* Supplied text:

COLUMBUS, Ohio (WCMH) – Ohio’s K-12 schools saw one of their best weeks of new COVID-19 infections this past week, reporting 3,735 cases to the Ohio Department of Health on Thursday.
Although the week’s cases are slightly higher than last week’s 3,460, they’re only the second-smallest weekly increase this school year since NBC4 began tracking in September.
Like with Ohio’s cases overall, those reported among school students and staff have dropped dramatically since a peak in January. Just a month ago, schools reported 23,354 new cases, more than six times higher than Thursday’s count.
The school year total now stands at 243,669 cases among students and staff. Infections were caught in and out of school, and weekly case reports reflect the week ending the previous Sunday.
Schools report cases among students and staff to ODH on Tuesdays, reflecting the week ending on the previous Sunday. ODH releases numbers on Thursdays at 2 p.m.
Case criteria
ODH reports “new” and “cumulative” cases. Cases only move over to “cumulative” once the person is no longer COVID-positive. NBC4’s count of new cases every week reflects the change in “cumulative” cases. More info
1,614 (58%) of the 2,769 schools, districts, private schools, vocational schools, preschools and other non-college institutions that ODH tracks have reported a case this school year. That’s five more schools than last week.
The median number of cases among schools with at least one infection is 44 cases, while the median number for school districts is 204 cases.
200,620 (82%) of Ohio’s school cases are students and 43,049 (18%) are staff members, which include teachers, administrators, coaches and support staff. Last school year, students were roughly 2 in 3 cases, and staff were 1 in 3.
Cincinnati Public Schools, a district of more than 34,000 students, leads the state with 5,570 cases, ahead of Dublin City Schools with 3,833. Dublin is among five central Ohio districts in the top 10.
ODH director: Local spread should determine mask policy
All but one public school district is back to full in-person learning, according to data last week tracked by the Ohio Department of Education. That district is in a hybrid model.
More than 6 in 10 public school students – 61.8% – attend a district where masks are optional for all students. That’s up from 53.3% a week before. 38.2% of students go to school where masks are required for all or some students.
School face coverings continue to be a local decision, ODH Director Dr. Bruce Vanderhoff told reporters Thursday, especially because the omicron surge has been improving region-by-region.
“We are fast approaching numbers that I think will bring us below that 50-cases-per-100,000 that has been used for a long time as the threshold (and) the indicator that we're below a level of substantial transmission,” he said.
Some northern Ohio counties, for example, have case rates that are 10 times lower than some southern Ohio counties. Infections are falling throughout the state, but central and southern Ohio are recovering later because the worst of omicron hit those regions later.
“Whether it's a school district or a local health district that's looking at this,” Vanderhoff said, “the masking policy or the masking recommendations really need at this time to be a local decision, because the rates of COVID-19, as they fall, they're not evenly distributed.”
Franklin, Delaware, Fairfield and Madison counties this week dropped from red to orange on the Centers for Disease Control and Prevention’s coronavirus transmission map. And most local school districts have eased or dropped their mask mandates recently as cases improve.

* Dataset extract:
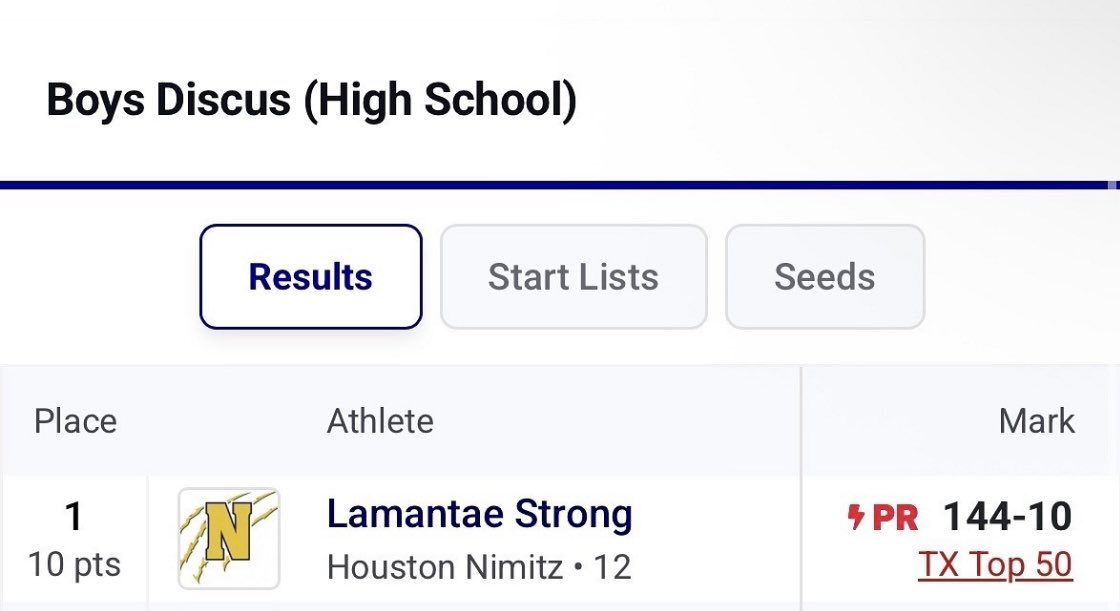Open Lamantae Strong's athlete profile
The width and height of the screenshot is (1120, 611).
(479, 515)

* Work instructions:
1. Summarize the Ohio school COVID-19 article in two sentences.
2. Transcribe a passage of the Ohio school COVID-19 article word for word, beginning at the words "Schools report cases" and stopping after "Thursdays at 2 p.m.".
The data has no connection to the Ohio school COVID-19 article.

* Answers below:
1. Ohio's K-12 schools reported 3,735 new COVID-19 cases to the Ohio Department of Health this week, the second-smallest weekly increase of the school year and far below the 23,354 cases reported a month earlier, bringing the school-year total to 243,669 cases among students and staff. ODH Director Dr. Bruce Vanderhoff said school mask policies should remain a local decision because falling COVID-19 rates are not evenly distributed across the state.

2.
Schools report cases among students and staff to ODH on Tuesdays, reflecting the week ending on the previous Sunday. ODH releases numbers on Thursdays at 2 p.m.